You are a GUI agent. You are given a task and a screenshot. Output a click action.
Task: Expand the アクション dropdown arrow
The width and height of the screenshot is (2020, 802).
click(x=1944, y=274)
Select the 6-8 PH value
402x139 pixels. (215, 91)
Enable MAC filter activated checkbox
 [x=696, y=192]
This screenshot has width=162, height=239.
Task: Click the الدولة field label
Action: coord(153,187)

·····

*About this task*:
Output all of the material exactly.

*Exercise solution*:
You are a GUI agent. You are given a task and a screenshot. Output a click action.
Task: Expand the アクション dropdown arrow
The width and height of the screenshot is (2020, 802).
click(x=1944, y=274)
Select the 6-8 PH value
402x139 pixels. (215, 91)
Enable MAC filter activated checkbox
 [x=696, y=192]
This screenshot has width=162, height=239.
Task: Click the الدولة field label
Action: coord(153,187)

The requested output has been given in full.